Presidentes da República, no Brasil e no mundo, não costumam receber presentes que valham mais do que alguns milhares de reais. Muito menos costumam tentar raptá-los para seu acervo pessoal. O novo escândalo de Jair Bolsonaro, revelado pelo Estadão, chama atenção por esses dois aspectos. Estimado em 16,5 milhões de reais, o conjunto de joias que o governo da Arábia Saudita quis entregar a Michelle Bolsonaro supera, em valor, todos os presentes recebidos por Joe Biden e a primeira-dama, Jill Biden, em 2021. (Os sauditas, até onde se sabe, têm relação muito mais estreita com os Estados Unidos do que com o Brasil). O valor é tão alto que, caso Bolsonaro tivesse pago multa e imposto para liberar as joias na alfândega, a arrecadação da Receita Federal com operações desse tipo teria sido 26% maior em 2022. O =igualdades mostra, em números, o absurdo da situação.
O presente mais caro que o presidente dos Estados Unidos, Joe Biden, recebeu de uma autoridade estrangeira em 2021, veio, ironicamente, de um de seus desafetos: Vladimir Putin.

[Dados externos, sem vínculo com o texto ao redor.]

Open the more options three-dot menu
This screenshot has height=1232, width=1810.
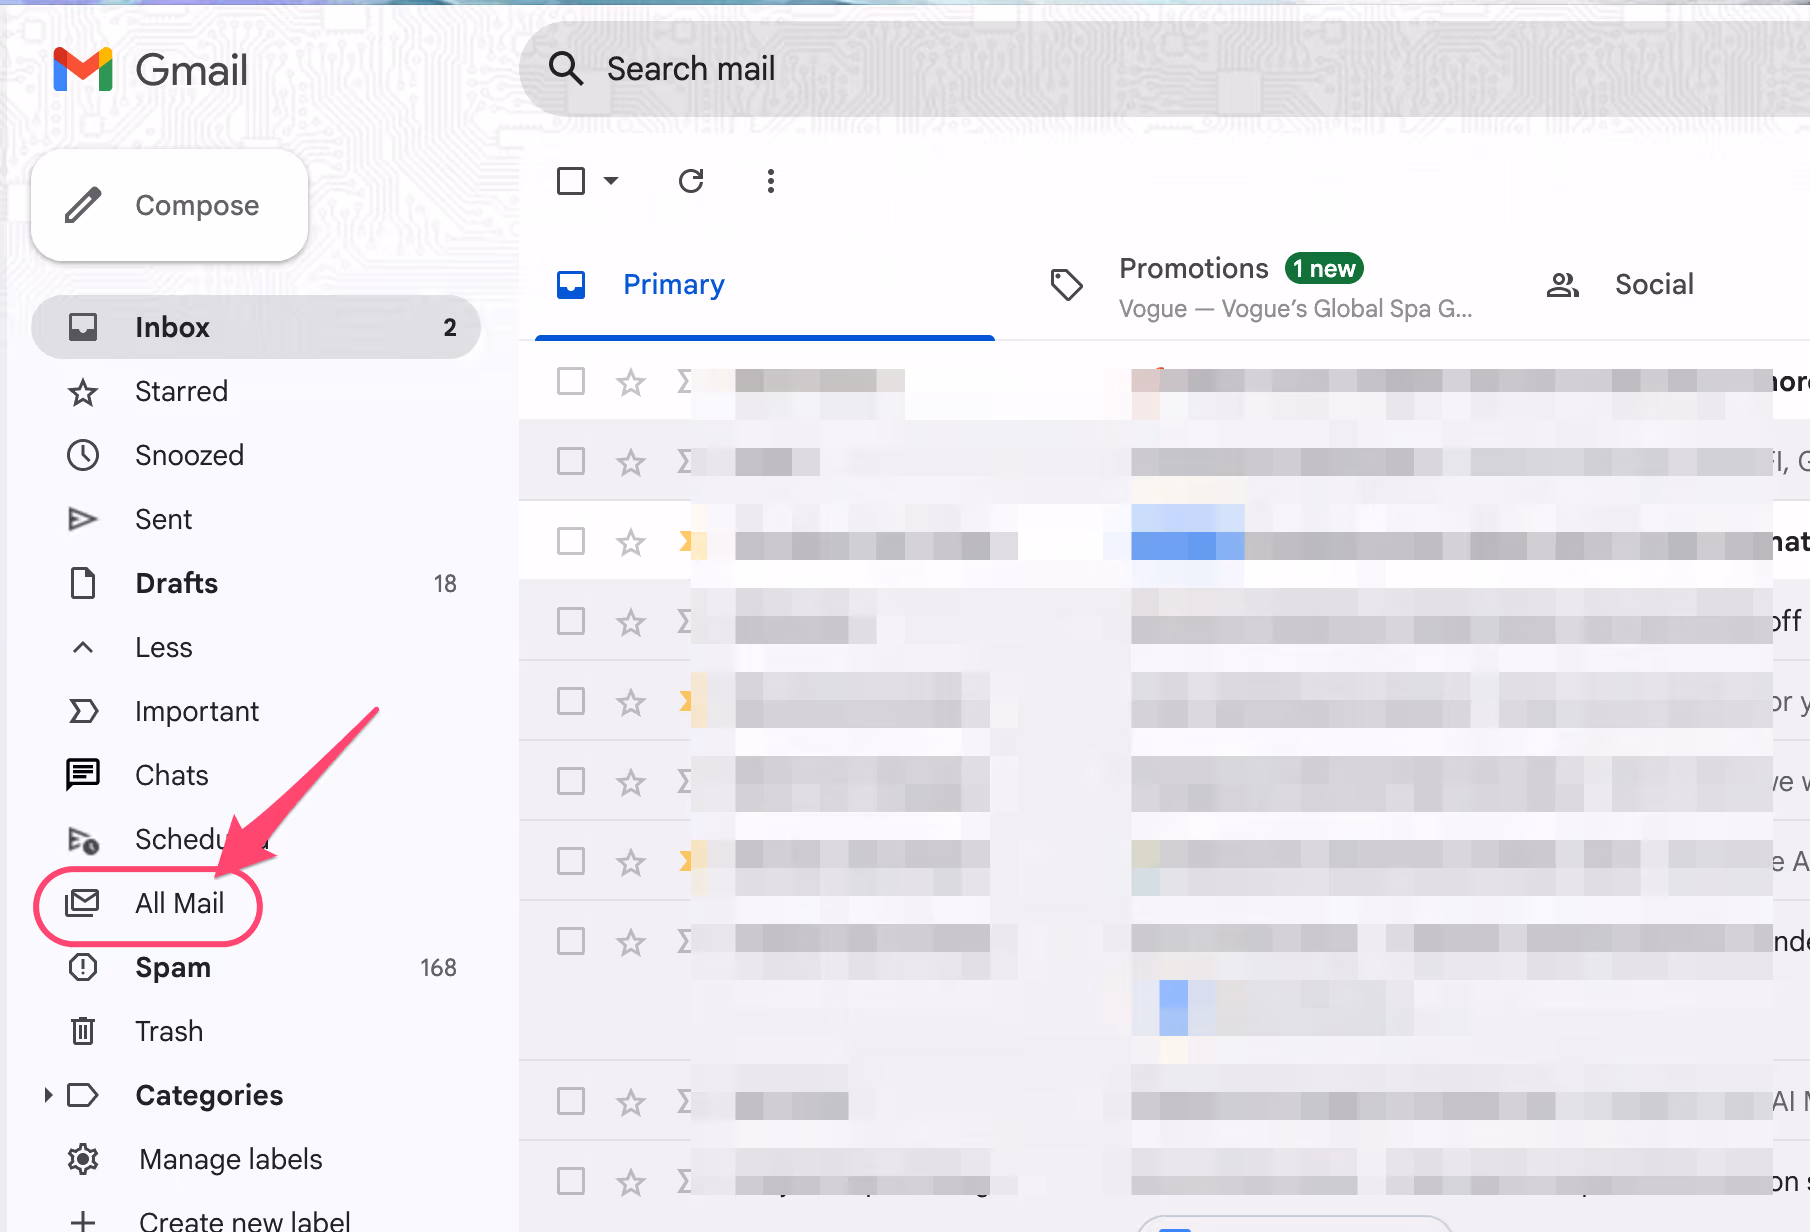coord(770,181)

O presidente russo deu a ele um conjunto com itens de escrivaninha avaliado em US$ 12 mil. Nada nem perto das joias de R$ 16,5 milhões destinadas a Michelle Bolsonaro. Nem mesmo os presentes declarados por todas as autoridades do governo federal americano, somadas, se aproximam do valor das joias: os servidores americanos receberam, ao todo, US$ 309,4 mil em presentes – o equivalente, hoje, a R$ 1,6 milhão.
Qualquer viajante que chegue ao Brasil trazendo um item que valha mais do que US$ 1 mil (R$ 5,2 mil) deve declarar esse item à Receita Federal. Não foi o caso das joias de R$ 16,5 milhões trazidas da Arábia Saudita. Por não terem sido declaradas, foram retidas pela Receita – e a única forma de reavê-las seria pagando multa (25% do valor das joias) e imposto (50% do valor das joias). Ou seja: seria preciso desembolsar em torno de R$ 12 milhões. É um valor altíssimo. Em 2022, no Brasil todo, a Receita arrecadou R$ 45,2 milhões com impostos e multas sobre bens não declarados.

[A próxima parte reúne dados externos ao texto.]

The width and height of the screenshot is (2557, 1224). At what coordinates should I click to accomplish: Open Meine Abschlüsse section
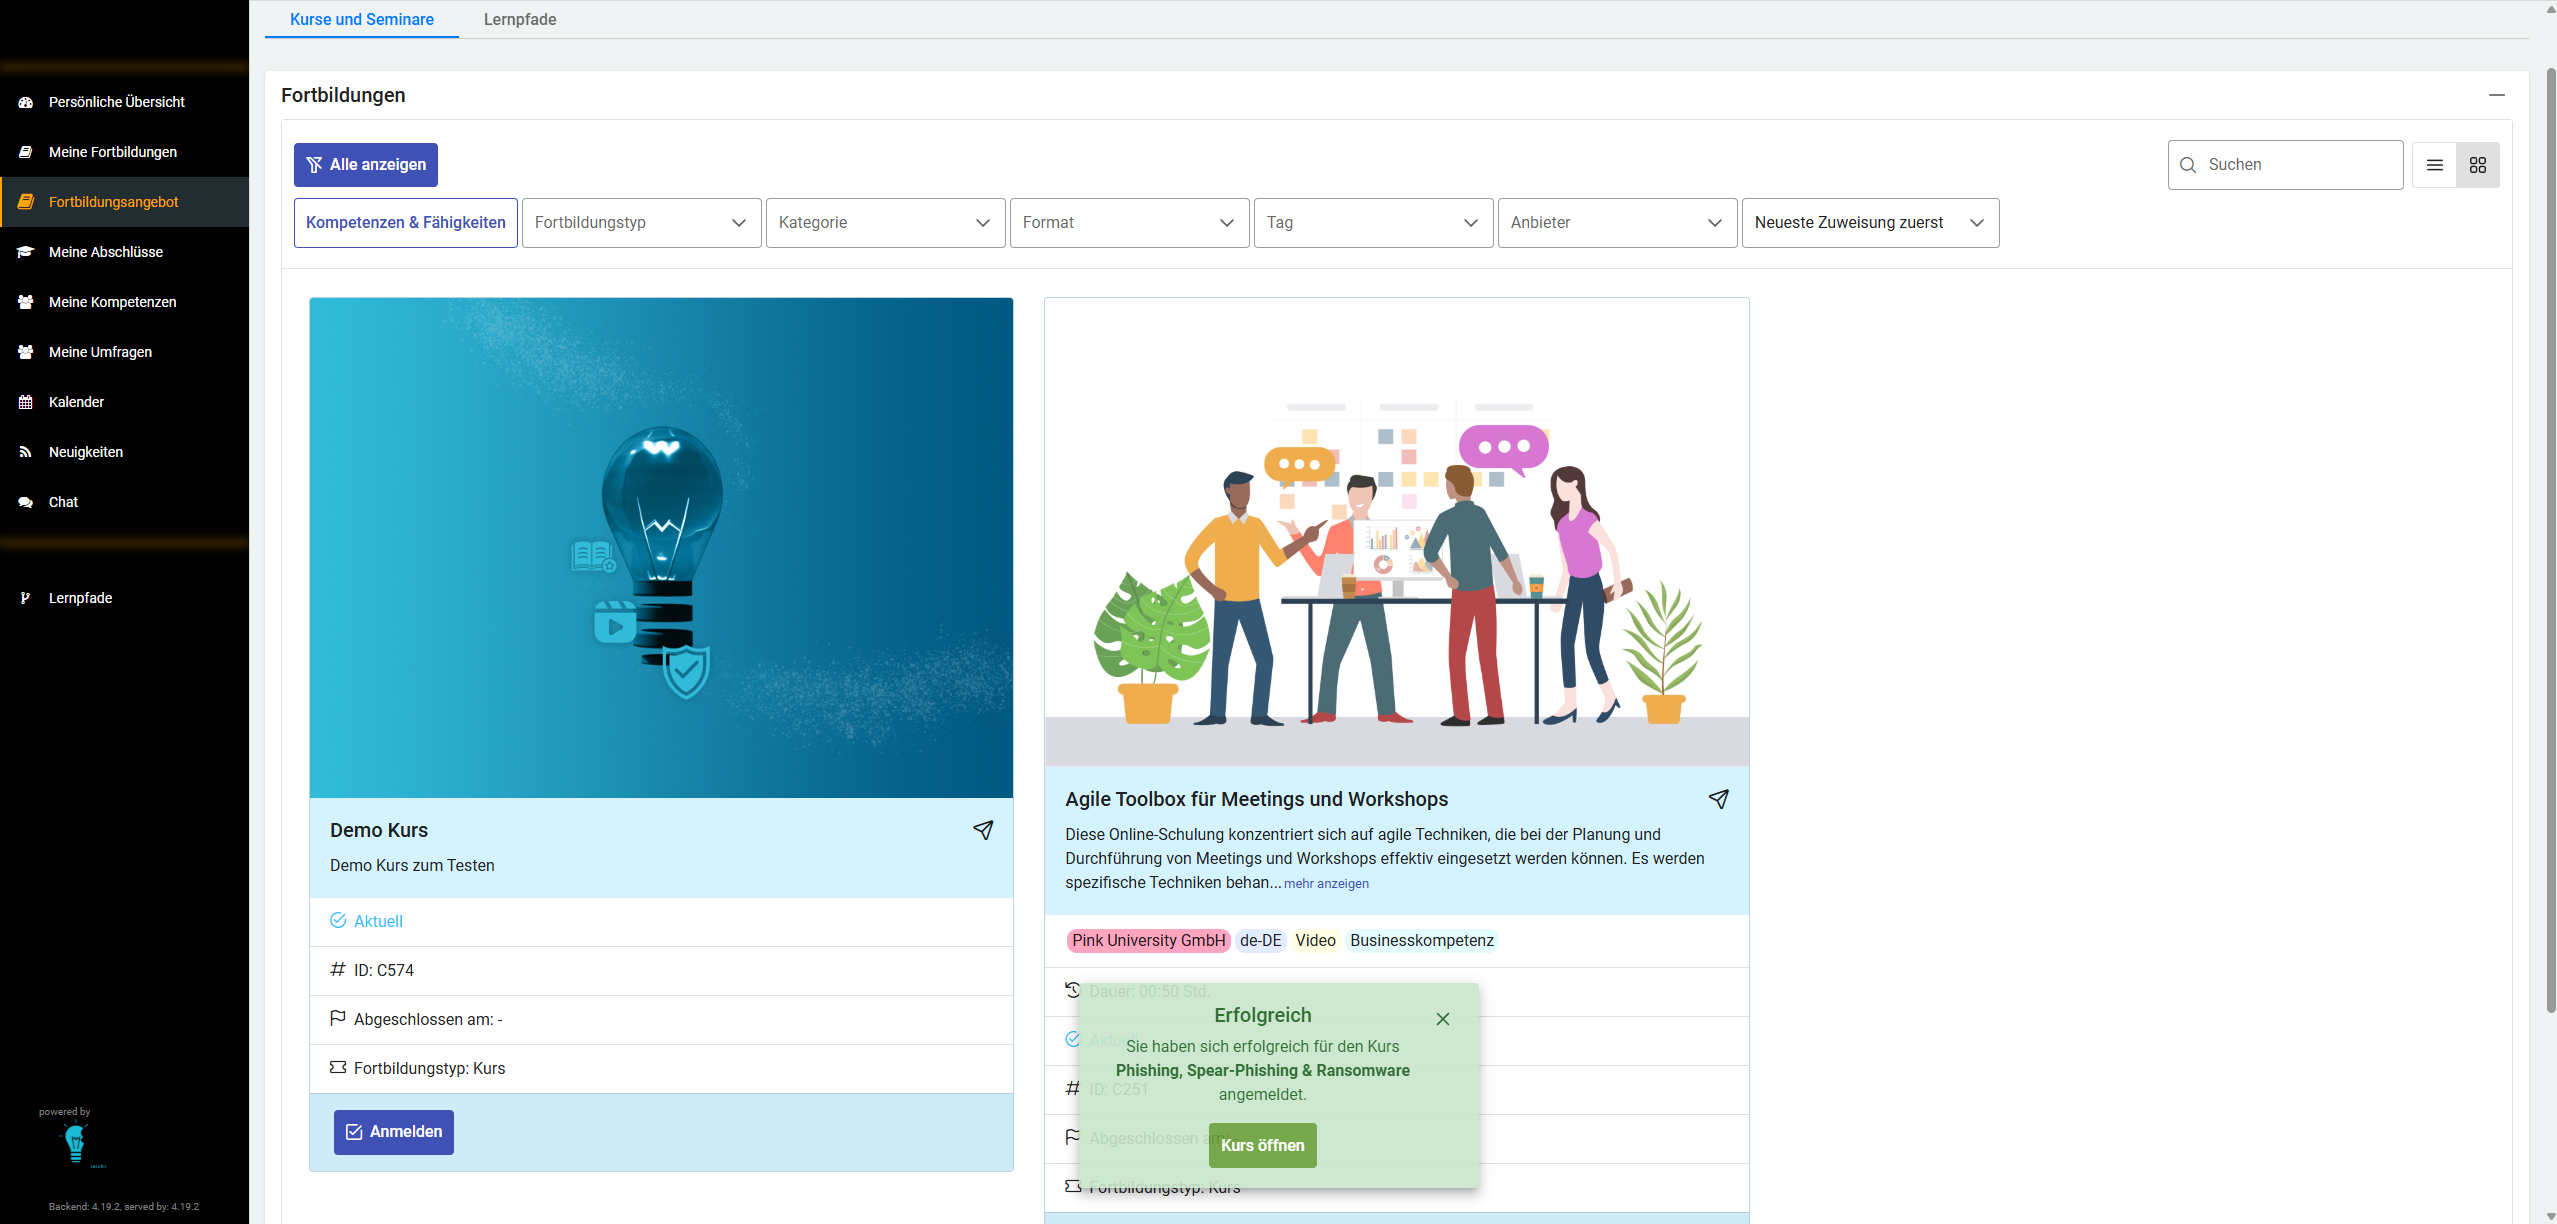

Jair Bolsonaro foi deputado federal por 28 anos. Mesmo que o salário de deputado tivesse tido sempre o valor atual (R$ 39,3 mil), Bolsonaro não conseguiria, em todo esse tempo, acumular a fortuna de R$ 16,5 milhões – preço estimado das joias sauditas. Elas equivalem, em valor, a 420 salários de deputado federal – ou seja, 35 anos de trabalho.

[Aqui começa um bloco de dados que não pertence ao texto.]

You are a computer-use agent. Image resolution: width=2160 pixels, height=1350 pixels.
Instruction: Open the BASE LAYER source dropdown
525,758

Em 2022, a Receita Federal registrou 13,3 mil apreensões de bens que entravam no Brasil sem a devida declaração. Apreensões como essas são feitas em aeroportos, portos e rodovias. Juntos, os bens apreendidos valiam R$ 1 bilhão. A média, portanto, foi de R$ 79,7 mil por apreensão (as apreensões podem ser de um item ou mais). As joias destinadas a Michelle Bolsonaro, avaliadas em R$ 16,5 milhões, fogem muito ao padrão.
No Brasil inteiro, em 2022, a Receita Federal apreendeu 253 mil consoles e acessórios de videogames que deviam ser declarados e não foram. Eles valem, somados, R$ 14,9 milhões. É quase o mesmo valor de uma só apreensão: a das joias da Arábia Saudita.
O principal item apreendido pela Receita Federal – tanto em valor quanto em quantidade – são cigarros. Em 2022, eles responderam por 27% das apreensões de itens não declarados ou contrabandeados. Roupas, relógios, bolsas e acessórios foram 6% das apreensões.
Os leilões da Receita Federal movimentam uma fortuna, e o ano de 2021 foi particularmente próspero: foram arrecadados R$ 632,1 milhões com a venda de itens apreendidos. É a maior arrecadação da série histórica, iniciada em 2000.